La Juventus ci ripensa e lo rimanda a casa: via dai bianconeri

La Juventus non fa sconti a nessuno: cambio di idea alla Continassa, nessuna permanenza per lui e torna a casa a fine stagione

Damien Comolli in primo piano
La Juventus ci ripensa e lo rimanda a casa: via dai bianconeri (Ansa Foto) – Giroditaliadonne

Il mercato della Juventus non è stato certo rose e fiori, anzi. La dirigenza, con Comolli in testa, è stata costretta a fare di necessità virtù compiendo operazioni con un budget limitato, con un’attenzione molto particolare alle occasioni di mercato. Alla Continassa hanno provato a puntellare la rosa il più possibile, mettendo a disposizione di Spalletti quei calciatori che potevano essere funzionali al progetto ed alla tattica adottata dall’allenatore.

Tra i calciatori arrivati nel mercato invernale c’è Emil Holm. Classe 2000, il cursore di fascia destra è arrivato dal Bologna con la formula del prestito con diritto di riscatto fissato a circa 15 milioni di euro. Insomma, un’operazione tutt’altro che economica per il club bianconero che al contempo ha ceduto ai felsinei Joao Mario, acquistato in estate e praticamente mai utilizzato né da Tudor tantomeno da Spalletti.

Ed il lusitano anche al Bologna non ha affatto convinto, tant’è che sembra scontato il suo ritorno a Torino considerato come difficilmente i rossoblu verseranno i 15 milioni previsti nel diritto di riscatto. Anche Holm, però, è destinato a fare il percorso inverno, con le due società che di fatto si scambieranno nuovamente i calciatori.

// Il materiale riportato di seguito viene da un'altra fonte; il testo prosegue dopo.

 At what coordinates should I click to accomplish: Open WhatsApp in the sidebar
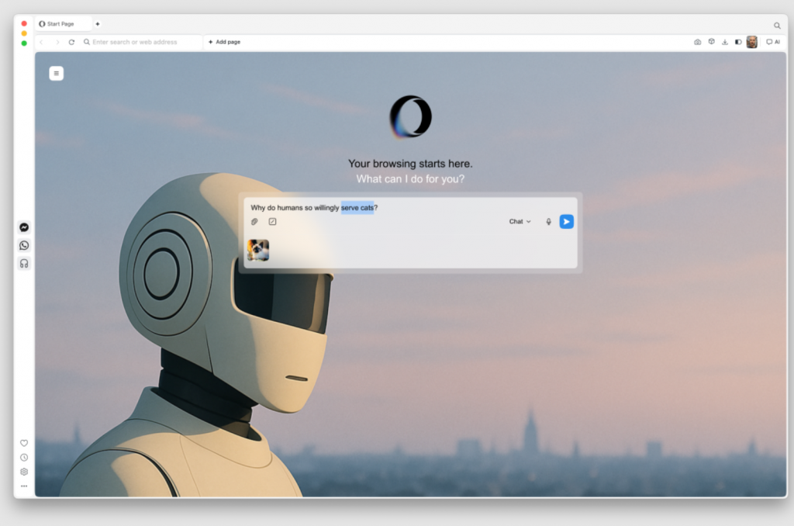(x=24, y=245)
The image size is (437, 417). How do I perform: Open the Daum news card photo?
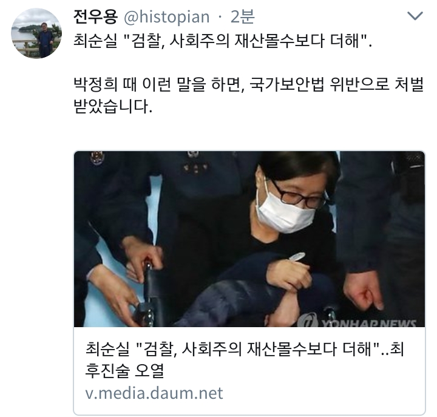tap(249, 239)
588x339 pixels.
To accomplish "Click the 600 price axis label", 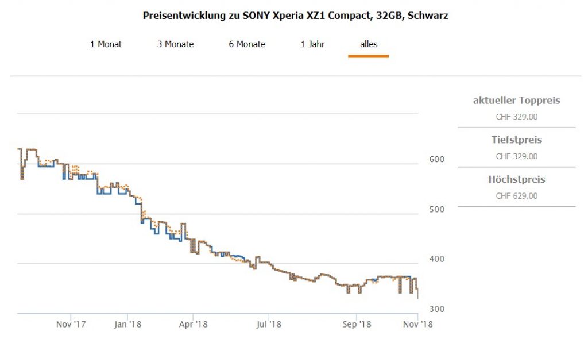I will (x=436, y=159).
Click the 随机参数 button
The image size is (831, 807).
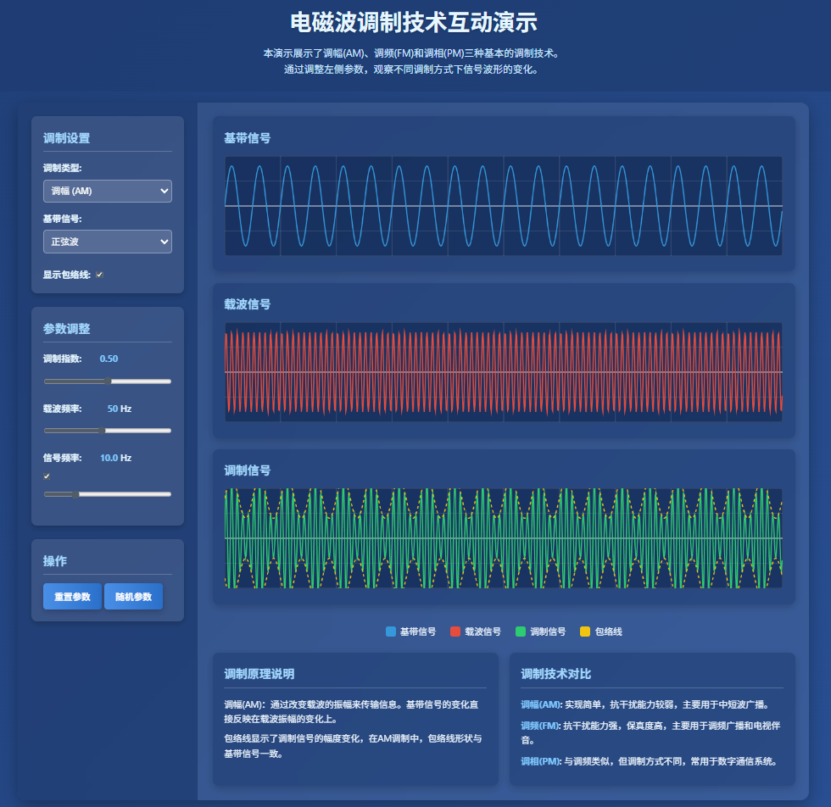133,596
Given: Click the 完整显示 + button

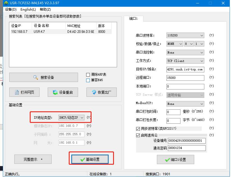Looking at the screenshot, I should (x=33, y=159).
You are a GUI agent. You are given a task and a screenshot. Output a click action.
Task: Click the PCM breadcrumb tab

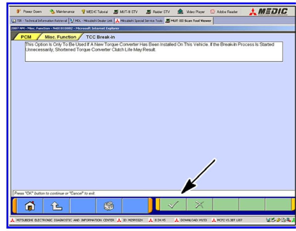click(26, 37)
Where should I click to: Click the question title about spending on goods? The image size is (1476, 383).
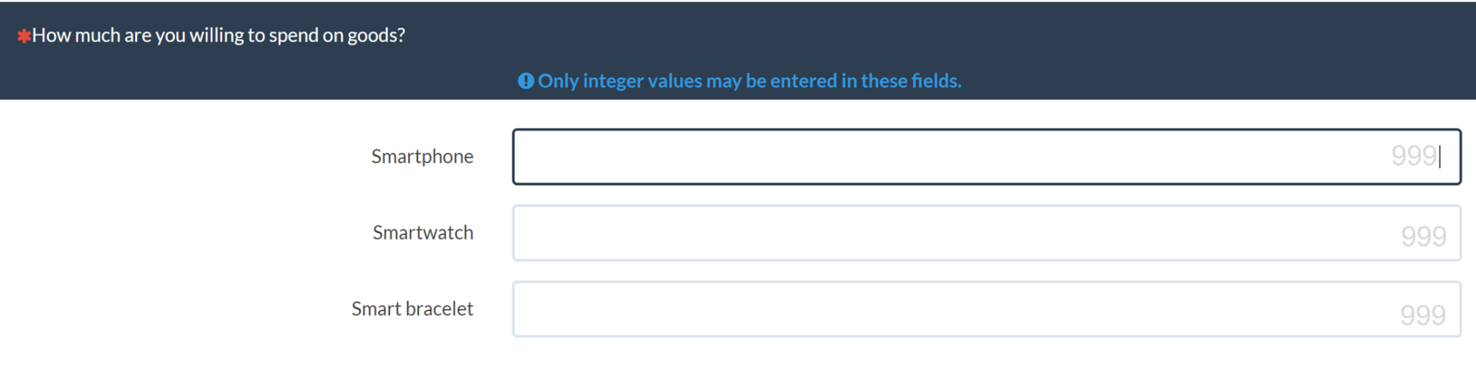pos(218,35)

Holm tornerà a Bologna: i perché della scelta dei bianconeri

Emil Holm in campo con la Juve
Holm tornerà a Bologna: i perché della scelta dei bianconeri (Ansa Foto) – Giroditaliadonne

Holm, al suo arrivo in bianconero, è stato frenato da un infortunio che gli ha permesso di essere disponibile solo part time. Un ko che l’ha tenuto fuori anche dalla trasferta di Udine. Nelle ultime stagioni, d’altronde, proprio gli infortuni hanno frenato l’ascesa del terzino svedese, dotato di buona tecnica e discrete individualità.

La Juventus, in vista della prossima stagione, è pronta ad una rivoluzione che coinvolgerà più reparti, dall’attacco alla difesa. Ed investire 15 milioni di euro per un calciatore fragile non è considerato opportuno dalle parti della Continassa, considerato come il calciatore sarebbe poco più di una riserva.

Ecco perché a giugno tornerà in Emilia e chissà che il club di Saputo non decida di tenerselo, considerate anche le qualità del calciatore. E’ bene ricordare, peraltro, che con il Bologna, è blindato con un contratto fino al giugno del 2028.